## Data provided
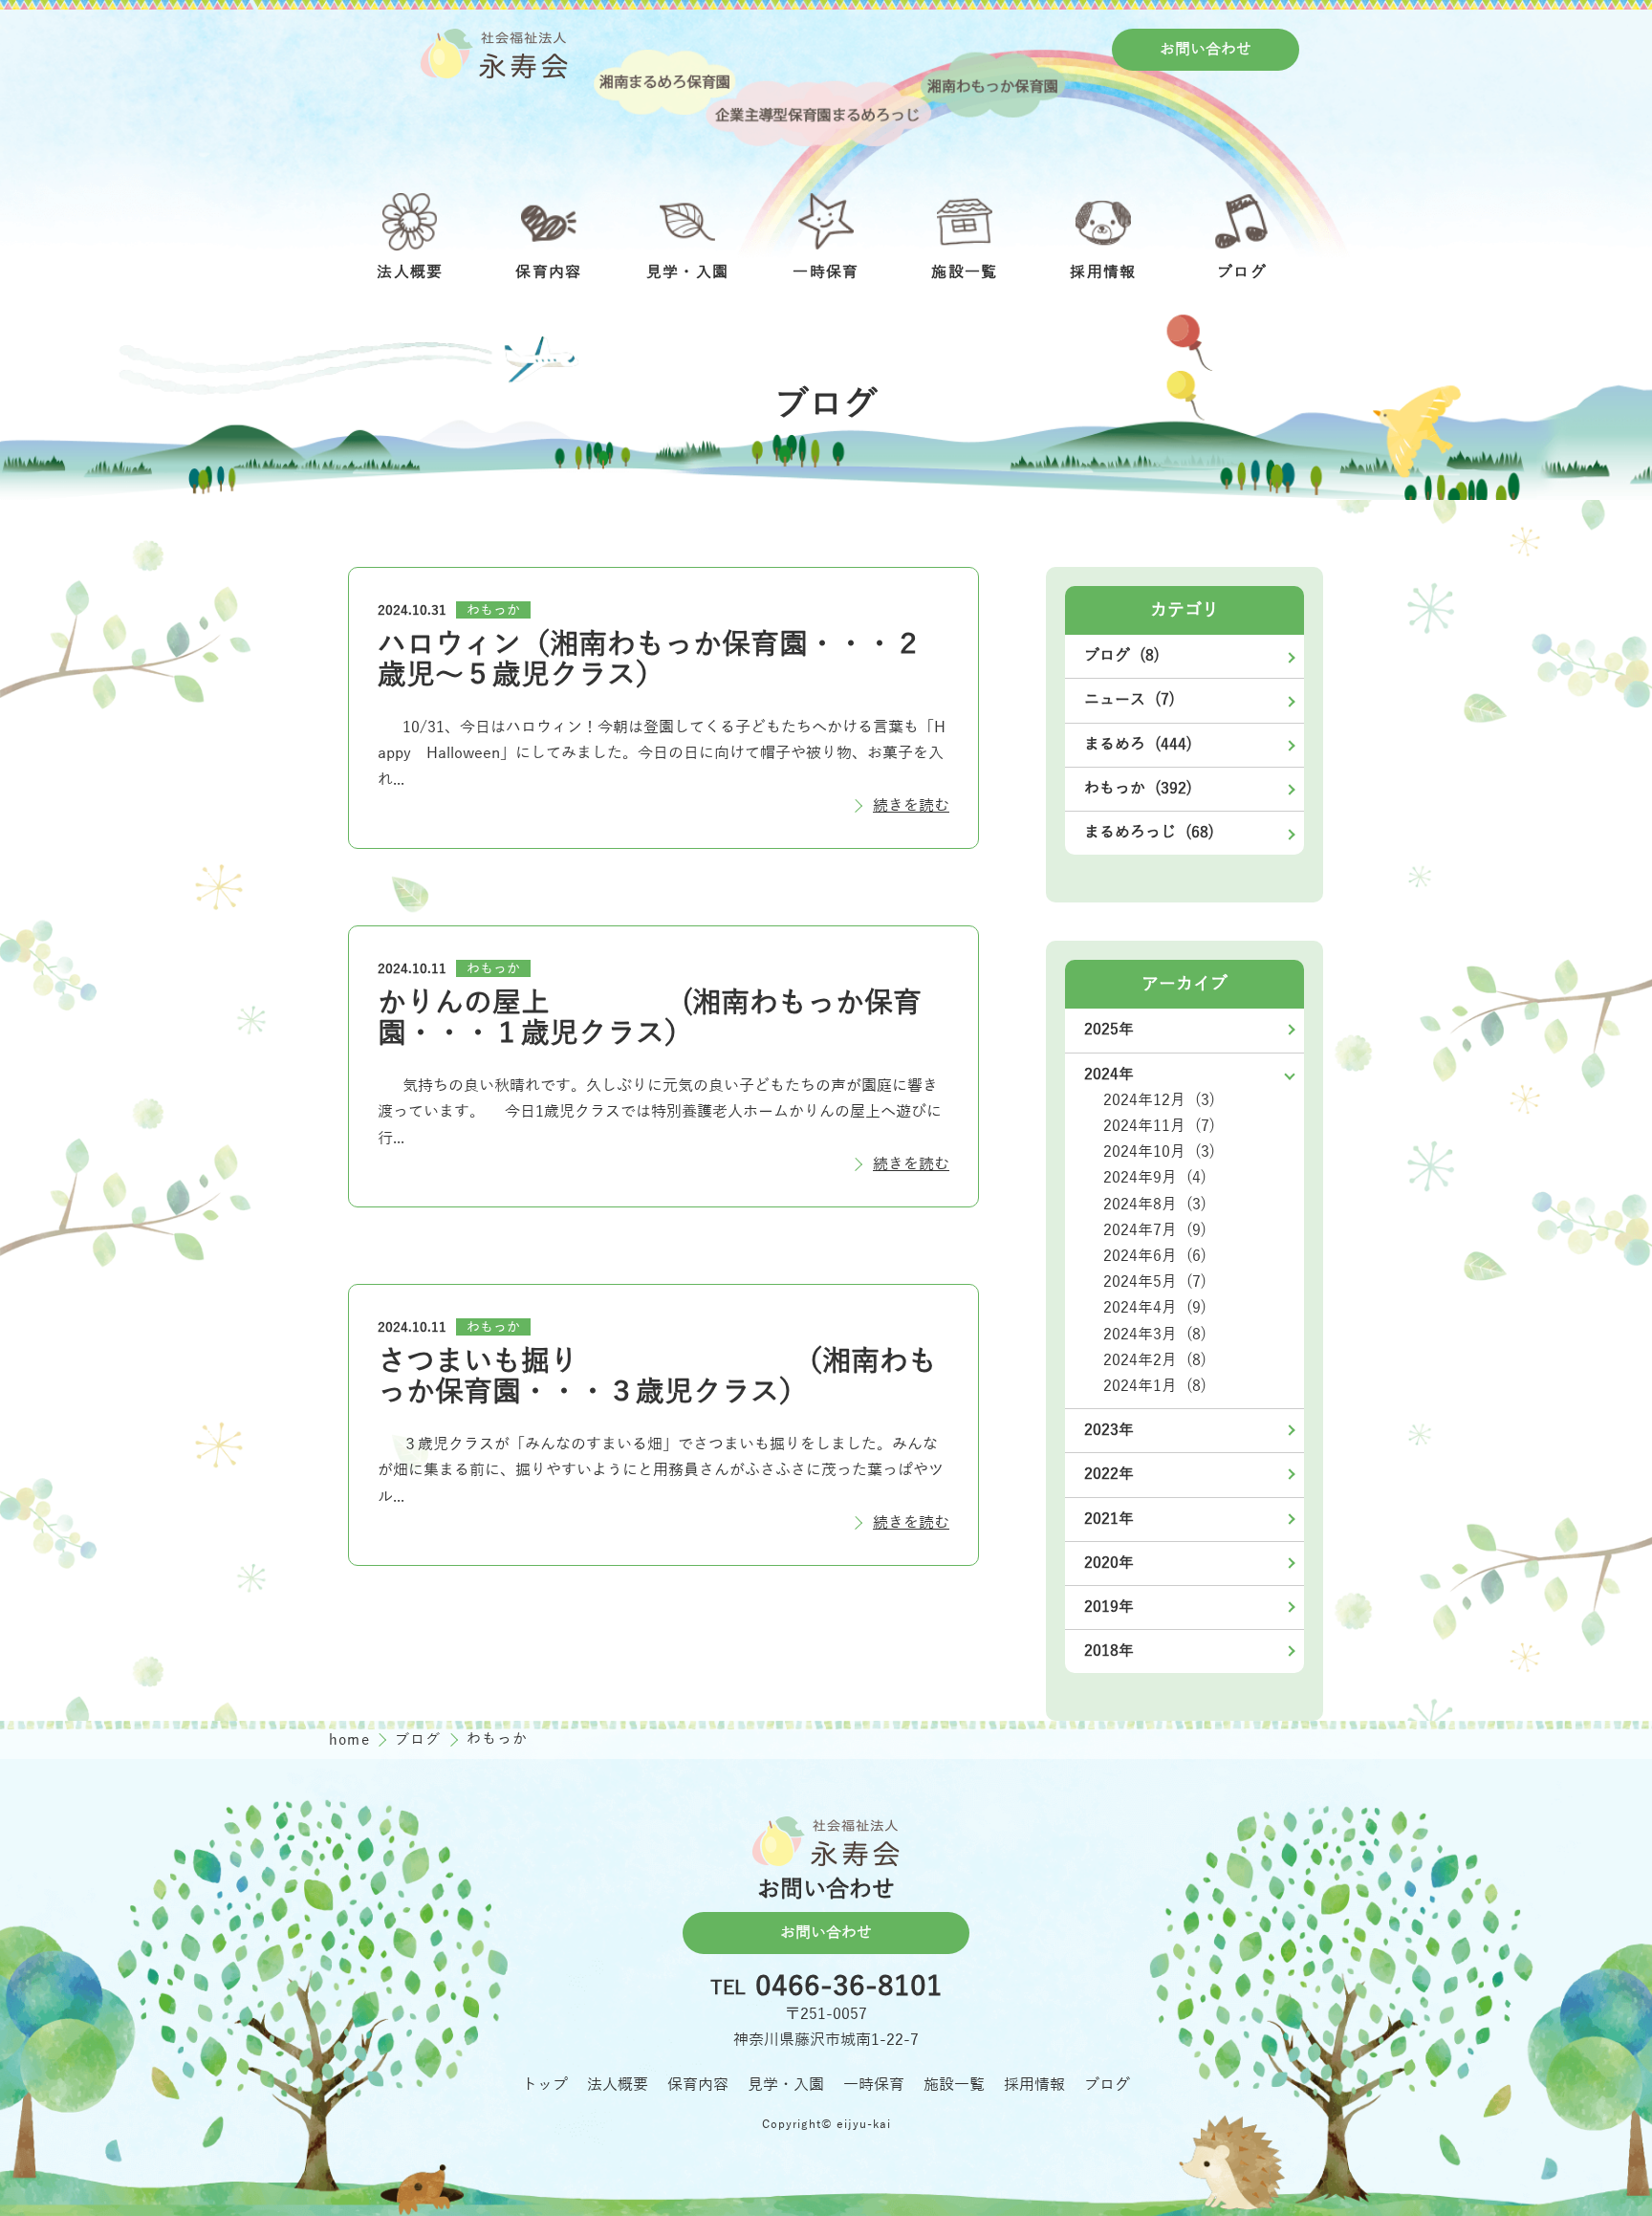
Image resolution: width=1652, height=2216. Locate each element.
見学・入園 (786, 2085)
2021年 (1109, 1519)
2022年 (1109, 1474)
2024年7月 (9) (1154, 1230)
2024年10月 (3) (1159, 1152)
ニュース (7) (1129, 699)
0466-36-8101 (849, 1987)
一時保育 (873, 2085)
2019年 (1109, 1607)
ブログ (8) (1122, 655)
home (352, 1740)
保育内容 (697, 2085)
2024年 (1109, 1074)
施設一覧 (954, 2085)
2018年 (1109, 1651)
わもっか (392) (1138, 788)
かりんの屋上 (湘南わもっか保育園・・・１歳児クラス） (650, 1019)
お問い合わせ (1205, 49)
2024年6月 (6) (1154, 1256)
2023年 (1109, 1430)
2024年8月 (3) (1154, 1204)
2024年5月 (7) (1154, 1282)
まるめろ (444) (1138, 744)
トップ (545, 2085)
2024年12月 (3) (1159, 1100)
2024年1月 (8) (1154, 1386)
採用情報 (1034, 2085)
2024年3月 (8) (1154, 1334)
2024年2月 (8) (1154, 1360)
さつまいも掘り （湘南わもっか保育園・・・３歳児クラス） (657, 1377)
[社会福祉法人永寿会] (494, 53)
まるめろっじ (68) (1149, 832)
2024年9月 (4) (1154, 1177)
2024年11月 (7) (1159, 1126)
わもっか (493, 610)
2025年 (1109, 1029)
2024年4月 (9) (1154, 1307)
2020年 (1109, 1563)
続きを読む (911, 806)
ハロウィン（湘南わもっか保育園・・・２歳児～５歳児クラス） (650, 660)
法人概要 (617, 2085)
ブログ (420, 1740)
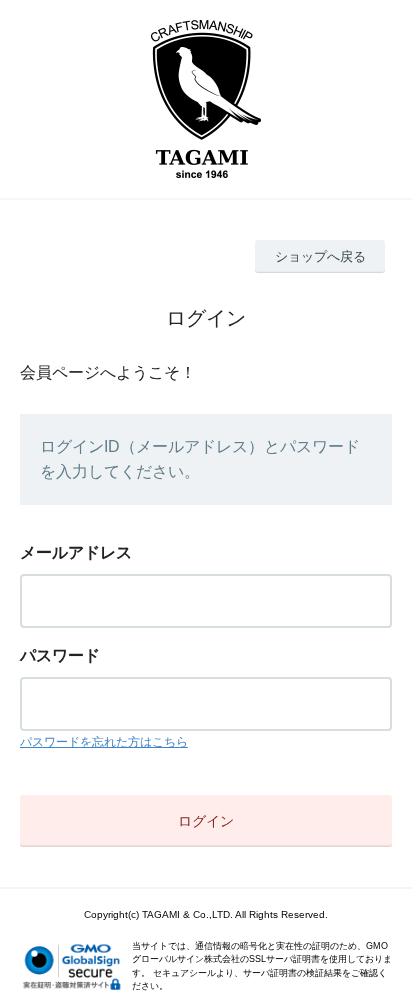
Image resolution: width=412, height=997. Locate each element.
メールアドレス (76, 552)
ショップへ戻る (320, 256)
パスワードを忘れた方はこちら (104, 742)
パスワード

## Assignment
All that is wanted is an exact copy of the lines above from the one with "一時保育 (873, 2085)" through the one with "2024年9月 (4) (1154, 1177)", with both ends included.

## Answer
一時保育 (873, 2085)
2019年 (1109, 1607)
ブログ (8) (1122, 655)
home (352, 1740)
保育内容 (697, 2085)
2024年 (1109, 1074)
施設一覧 (954, 2085)
2018年 (1109, 1651)
わもっか (392) (1138, 788)
かりんの屋上 (湘南わもっか保育園・・・１歳児クラス） (650, 1019)
お問い合わせ (1205, 49)
2024年6月 (6) (1154, 1256)
2023年 (1109, 1430)
2024年8月 (3) (1154, 1204)
2024年5月 (7) (1154, 1282)
まるめろ (444) (1138, 744)
トップ (545, 2085)
2024年12月 (3) (1159, 1100)
2024年1月 (8) (1154, 1386)
採用情報 (1034, 2085)
2024年3月 (8) (1154, 1334)
2024年2月 (8) (1154, 1360)
さつまいも掘り （湘南わもっか保育園・・・３歳児クラス） (657, 1377)
[社会福祉法人永寿会] (494, 53)
まるめろっじ (68) (1149, 832)
2024年9月 (4) (1154, 1177)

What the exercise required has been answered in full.